-10-

5.3K 412 117
                                    

[w rozdziale zostaną użyte sformułowania i wyrazy, które mogą urazić niektórych czytelników- czytasz na własną odpowiedzialność- na wszelki wypadek odłóżcie jedzenie]



Lacey POV



-Nie cierpię latać samolotem- mruknęła Kayla, rzucając się na łóżko w akademiku.- Boże, nie wytrzymam zaraz. 

Roześmiałam się widząc ją. Wyglądała jak na srogim kacu, chociaż nie wypiła ani grama alkoholu. Tak znosiła każdy lot samolotem. Nawet karuzela nie była dla niej.

-Trochę ponad godzinę lotu, to jeszcze nie tak dużo- pocieszyłam ją, siadając obok. Nie kłopotałam się z rozpakowaniem małej walizki. Zrobię to potem, albo może dopiero jutro. 

-Nawet nie chcę myśleć, co bym czuła gdybym musiała lecieć dłużej- westchnęła cicho.- Lacey, będę rzygać. 

-Zawsze to mówisz- trzepnęłam ją w ramię.- Ale nigdy tego nie robisz.

-Teraz to będzie wyjątek- ostrzegła, unosząc do góry palec wskazujący. 

Jej delikatna twarz schowana była w białą poduszkę, ale bez patrzenia na nią, wiedziałam, że dziewczyna się krzywi. 

-Chcesz miskę?- zapytałam, głaszcząc ją po głowie. 

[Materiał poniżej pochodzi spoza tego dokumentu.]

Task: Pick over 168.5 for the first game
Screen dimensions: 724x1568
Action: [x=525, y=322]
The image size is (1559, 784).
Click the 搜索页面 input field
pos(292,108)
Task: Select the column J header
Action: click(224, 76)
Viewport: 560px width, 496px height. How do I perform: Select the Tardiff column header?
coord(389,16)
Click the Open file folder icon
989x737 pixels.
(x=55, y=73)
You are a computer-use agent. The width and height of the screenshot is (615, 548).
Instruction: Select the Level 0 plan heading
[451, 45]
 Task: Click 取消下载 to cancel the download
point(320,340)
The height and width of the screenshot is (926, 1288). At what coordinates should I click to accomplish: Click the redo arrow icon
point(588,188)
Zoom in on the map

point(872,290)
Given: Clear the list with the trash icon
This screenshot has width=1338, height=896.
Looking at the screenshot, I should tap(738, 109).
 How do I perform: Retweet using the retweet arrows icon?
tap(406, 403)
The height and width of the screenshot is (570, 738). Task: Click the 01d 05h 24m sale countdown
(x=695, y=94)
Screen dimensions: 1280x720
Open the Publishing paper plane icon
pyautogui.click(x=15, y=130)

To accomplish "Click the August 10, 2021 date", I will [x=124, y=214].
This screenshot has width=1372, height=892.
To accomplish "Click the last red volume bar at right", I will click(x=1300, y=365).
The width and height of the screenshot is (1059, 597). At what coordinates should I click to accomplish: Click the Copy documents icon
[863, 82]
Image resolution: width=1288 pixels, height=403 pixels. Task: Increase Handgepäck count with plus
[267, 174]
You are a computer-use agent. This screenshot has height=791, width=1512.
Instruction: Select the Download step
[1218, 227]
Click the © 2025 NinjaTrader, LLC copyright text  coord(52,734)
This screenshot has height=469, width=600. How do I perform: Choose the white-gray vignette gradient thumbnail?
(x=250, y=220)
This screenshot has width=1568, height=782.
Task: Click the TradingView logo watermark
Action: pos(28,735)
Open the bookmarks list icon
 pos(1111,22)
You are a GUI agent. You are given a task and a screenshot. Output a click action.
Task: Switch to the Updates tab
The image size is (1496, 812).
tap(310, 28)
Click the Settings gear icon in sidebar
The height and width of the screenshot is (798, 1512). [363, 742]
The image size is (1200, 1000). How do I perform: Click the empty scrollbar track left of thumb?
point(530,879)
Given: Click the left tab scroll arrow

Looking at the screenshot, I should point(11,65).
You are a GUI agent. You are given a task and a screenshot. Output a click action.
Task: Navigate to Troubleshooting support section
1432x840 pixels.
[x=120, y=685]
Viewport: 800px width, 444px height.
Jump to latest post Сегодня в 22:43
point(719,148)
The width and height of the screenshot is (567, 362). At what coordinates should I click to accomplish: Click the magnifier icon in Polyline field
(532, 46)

Jej jasne włosy, przybrały nieco szarawego koloru, podczas ostatniego farbowania. Mimo wszystko, wciąż wyglądała ślicznie i zazdrościłam jej jasnych kosmyków. 

-Herbatę poproszę- powiedziała.- Gorzką. 

-Jasne- powiedziałam wstając i podchodząc do czajnika, nastawiłam wodę. 
W tym samym momencie rozdzwonił się mój telefon. Blondynka jęknęła, zasłaniając sobie uszy rękoma. Kiedy źle się czuła zawsze stawała się markotna.

-Słucham?- odebrałam machinalnie, nawet nie patrząc kto się dobija.
-Czy to moja ulubiona przyjaciółka, Lacey?- głos Connora był nad wyraz wesoły a to oznaczało tylko jedno. Kłopoty przez duże "k". 

-Davies, ciebie też miło słyszeć- powitałam go, przewracając oczami.

-Te grzeczności to nie dla mnie- zaśmiał się.- Mam fajny pomysł i liczę na wasz udział.
-Fajny pomysł?- zapytałam, spoglądając na przyjaciółkę.- Nasz udział?

Millera zaciekawiła się i odwróciła się do mnie. Była trochę blada, ale na jej twarz zaczęły powracać kolory. W samolocie wyglądała znacznie gorzej, więc powoli jej przechodziło.
-Co w tym dziwnego?- westchnął.- Chłopaki są za.

-Czuję nosem, że to się źle skończy- Kayla przekręciła się na plecy, wachlując się rękoma.

Ja również miałam to samo przeczucie, ale wolałam usłyszeć o co chodzi, zanim skrytykujemy ten pomysł. Fakt, że nasi chłopcy byli za,  nie wróżył, że to coś kulturalnego, legalnego albo na poziomie. 

-No nic- odpowiedziałam.- Co to za pomysł?
-Wpakujcie swoje cztery śliczne literki w auto, adres znacie- zapewne teraz szeroko się uśmiechał, przeczesując swoje włosy, które po jednej stronie były krótsze i zachowane w naturalnym, ciemniejszym odcieniu.

-Jest godzina szósta- westchnęłam.- Jutro mamy zajęcia, nie damy rady się wyspać.
-No to się nie wyśpicie?- jego pytanie było nasiąknięte sarkazmem, jednak z poczuciem humoru.- Jak raz opuścicie zajęcia, chyba nic się nie stanie.